◆ Complete the following ◆
1: In the bug thread about the IBM Java crash, what laptop is the reporter running?
2: Please continue the bug thread about the IBM Java crash after its last comment.

Bugzilla – Bug 133596
LTC20983- IBM Java2-142 JVM Crashes (i686)
Last modified: 2006-08-01 19:29:41 UTC
The IBM JVM (IBMJava2-142-ia32-SDK-1.4.2-3.0.i386.rpm) crashes when starting Eclipse 3.1. Sometimes Eclipse starts and then crashes in the middle of working, but most of the time it crashes during startup. When launched from the console, the following error appears: JVMDG217: Dump Handler is Processing Signal 11 - Please Wait. I did not find any core dump from the JVM. The Sun 1.4.2 JVM works just fine. I am running SuSE 10 (OSS) with kernel 2.6.13-15-default (non-GPL). It works on SuSE 9.3, which is what I used before.
Please always choose the correct component and version. Daniel: Can this be supported in that fashion?
Kevin, do you by any chance know what this could cause? It seems like a JVM bug ... is there any chance to get more information?
Hi Daniel, I really don't know anything about Java. About the only thing I can do is mirror this back to the LTC and try to forward it on to someone in the Java software group. Likewise for bug 133703 and bug 133706.
What occurs if you start java with the Just-In-Time compiler disabled? That is, using the command line option of -Djava.compiler=NONE. Is this an emt64t system with an i386 version of SuSE installed? Also, do you see any difference if using the new Java 5 release ( http://www-128.ibm.com/developerworks/java/jdk/linux/download.html ) ?
Oh, also, does it generate a javacore.txt file by chance or a Linux core file if you ensure that ulimit -c unlimited ?
Nothing changes when I start java with the JIT compiler disabled. I haven't gotten a core or a javacore.txt with ulimit -c unlimited, but I have only let the crash run for a few minutes. I'll let it run longer and see what happens. This does not happen running "J2RE 1.5.0 IBM Linux build pxi32dev-20051104", which I have been using for some time now. The system I am running is a ThinkPad T41 with 2 GB RAM and SuSE OSS10.
I was able to get a javacore.txt produced, but I'm not sure it is valid. As the initial bug report states, the JVM spits out the following error "JVMDG217: Dump Handler is Processing Signal 11 - Please Wait.". It never creates a javacore.txt file though. After letting the crash run for 30 minutes, I finally gave up. Rather than killing the java process though, I decided to manually send it a SIGSEGV (kill -11) to see if it would core. That's when I got the javacore.txt file (no Linux core though). Not sure if it is valid for your tests, but I have attached it just in case.
Created attachment 63267 [details] javacore.txt file
Glen: Do you have any Idea what might causing this? Is it the new Kernel? There seem to be some problems with Kernels > 2.6.11 ... however: up to now it was most of the time on 64 Bit platforms.

◆ Information shown ◆

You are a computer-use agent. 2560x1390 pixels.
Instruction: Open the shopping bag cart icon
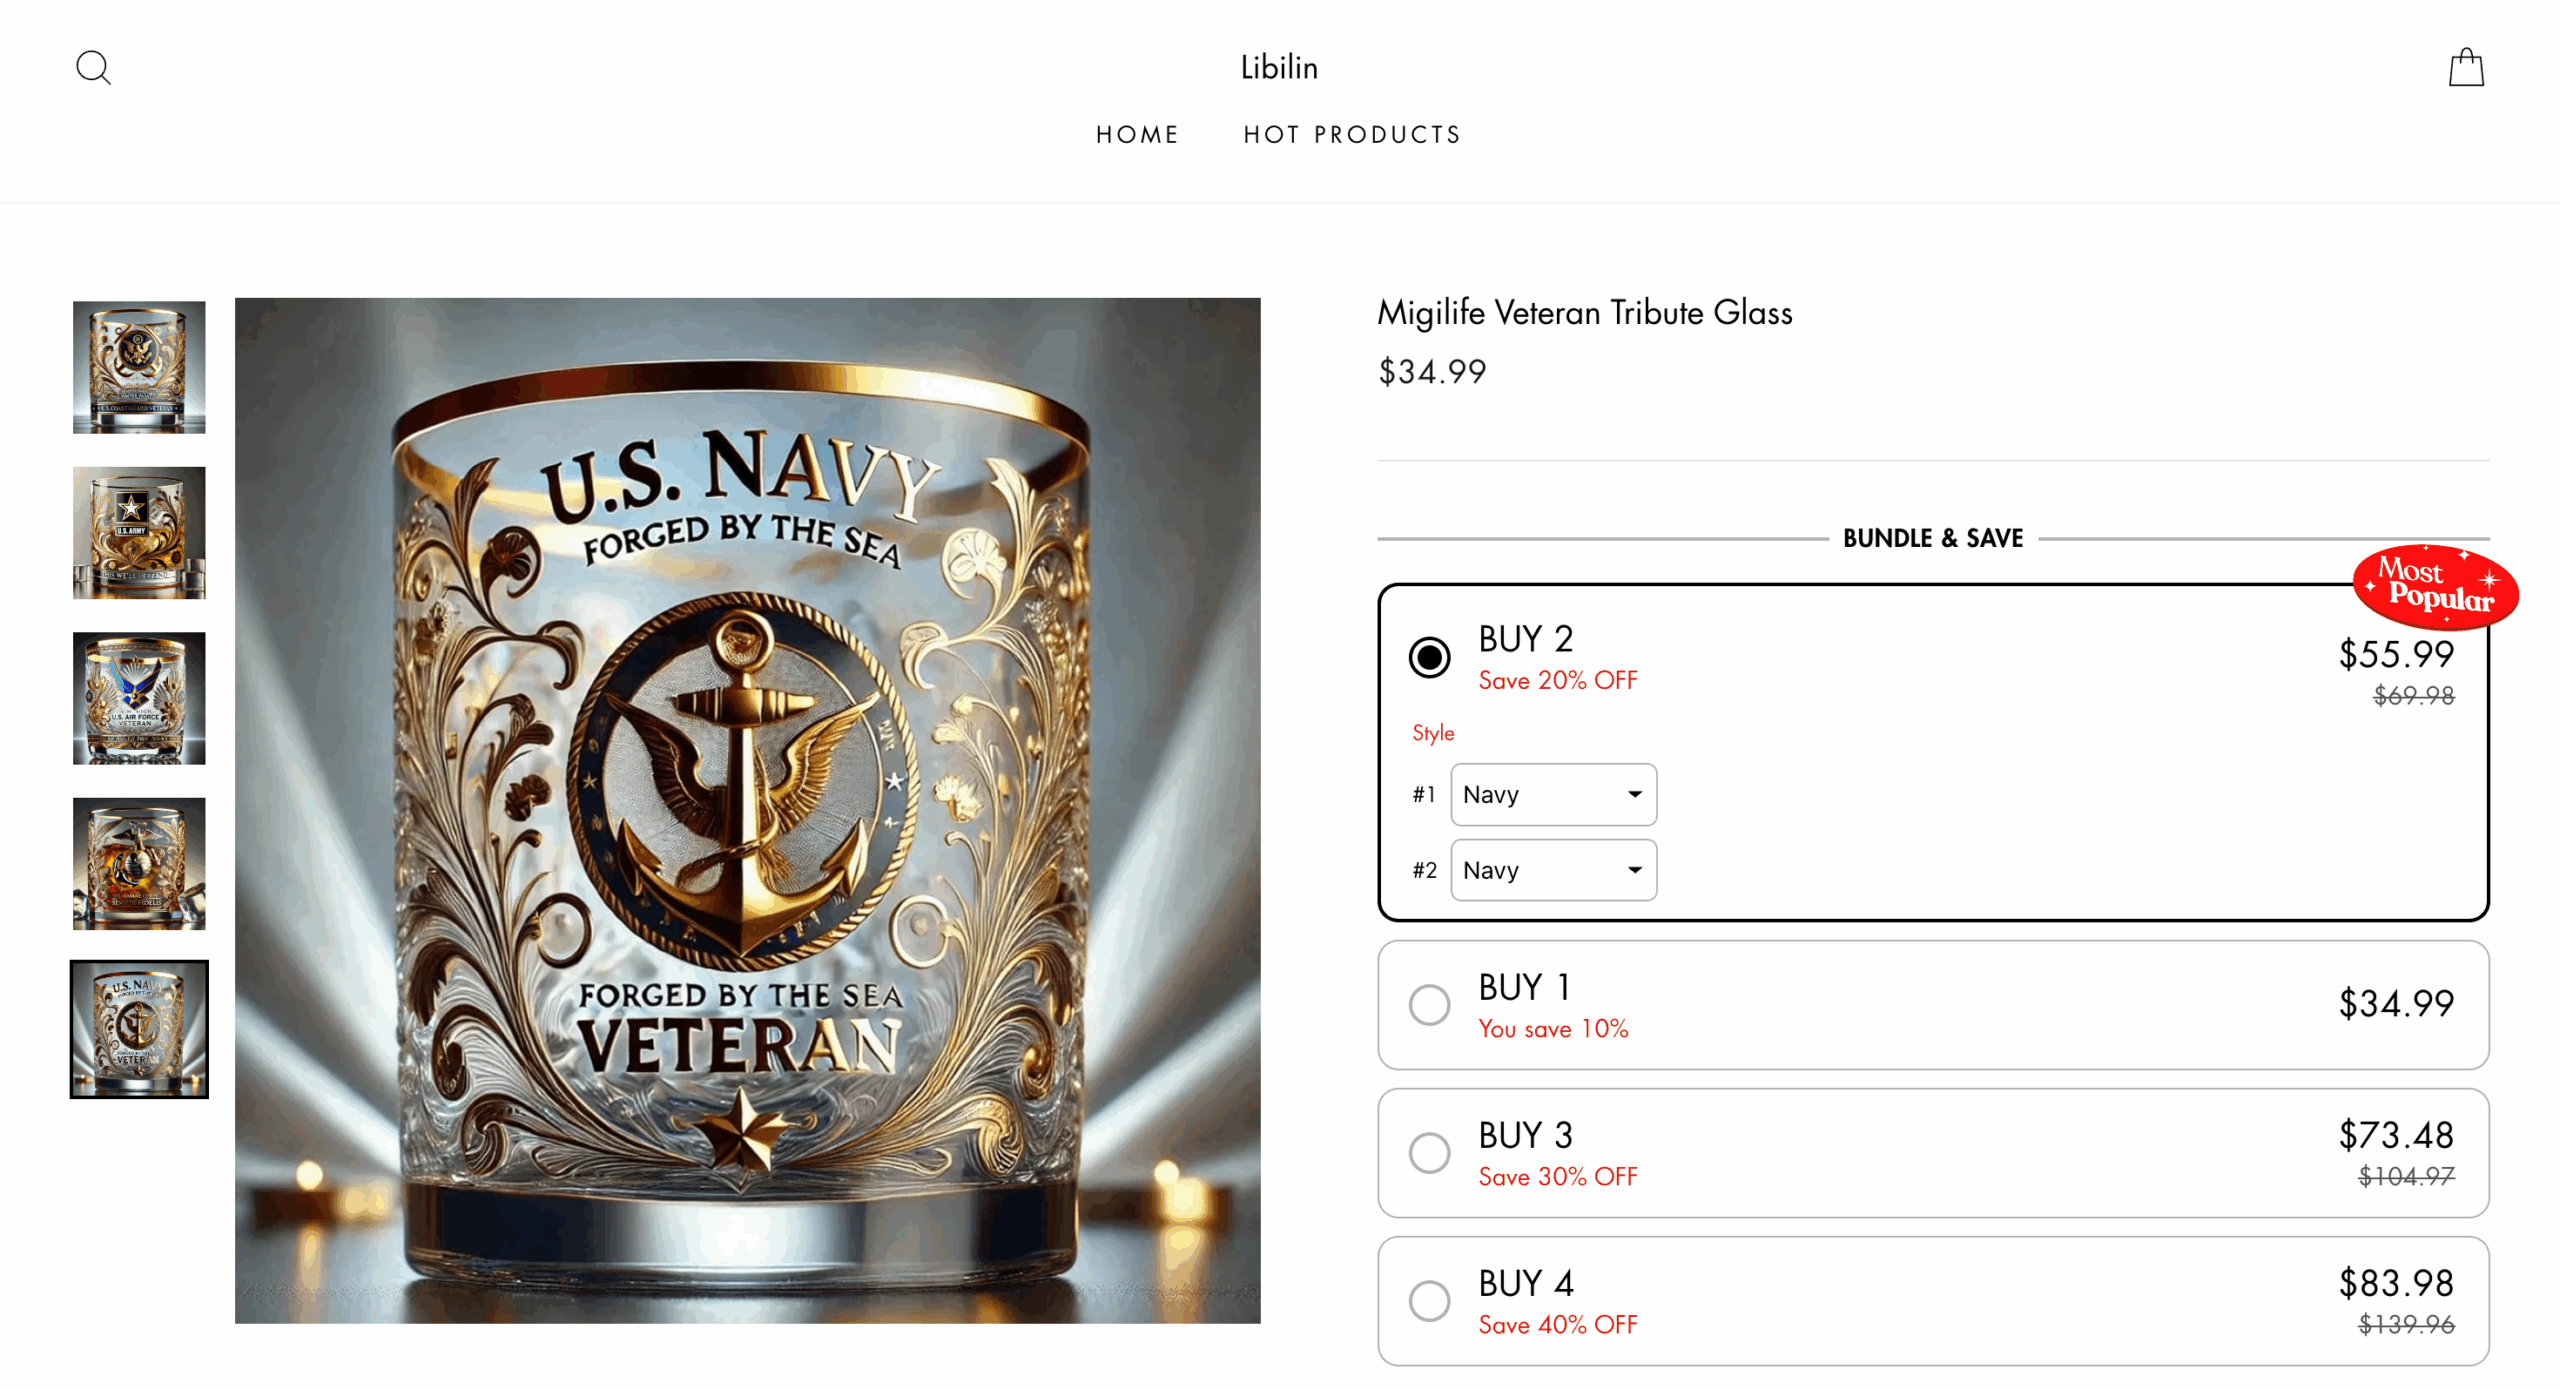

◆ Results of the tasks ◆
1: A ThinkPad T41 with 2 GB RAM.

2:
---- Additional Comments From chavez@us.ibm.com(prefers email via lnx1138@us.ibm.com) 2006-01-26 10:08 EDT ------- I apologize for the delay but I have a couple of questions while I try to set something up here to recreate on. Do any of y\'all know if this shows up on SLES 10 Beta (not OSS)? I may have a couple of x86 systems already with that installed that I may try running Eclipse and Java on. Second, I see that Java 5 works but has the latest Java 1.4.2 service release (SR3) been download and attempted? The problems we saw with Java 1.4.2 before was an issue with the JIT compiler and the addition of the execute protection feature in PPC64 mainline kernels that required some changes in Java that were similarly done for x86_64/ia32/ia64 kernels in SLES 9 SMP kernels. If this were related then disabling the JITC should have circumvented that but apperently it doesn\'t.
changed: What |Removed |Added ---------------------------------------------------------------------------- Status|ASSIGNED |NEEDINFO ------- Additional Comments From chavez@us.ibm.com(prefers email via lnx1138@us.ibm.com) 2006-02-20 21:43 EDT ------- Java 1.4.2 SR4 was released at the start of the month. Is that release been tried? http://www-128.ibm.com/developerworks/java/jdk/linux/download.html
Same issue with 1.4.2 SR4. I was successfully using a beta release of the 1.5.0 JVM, and I just upgraded to GA-1 - it appears to be working as well.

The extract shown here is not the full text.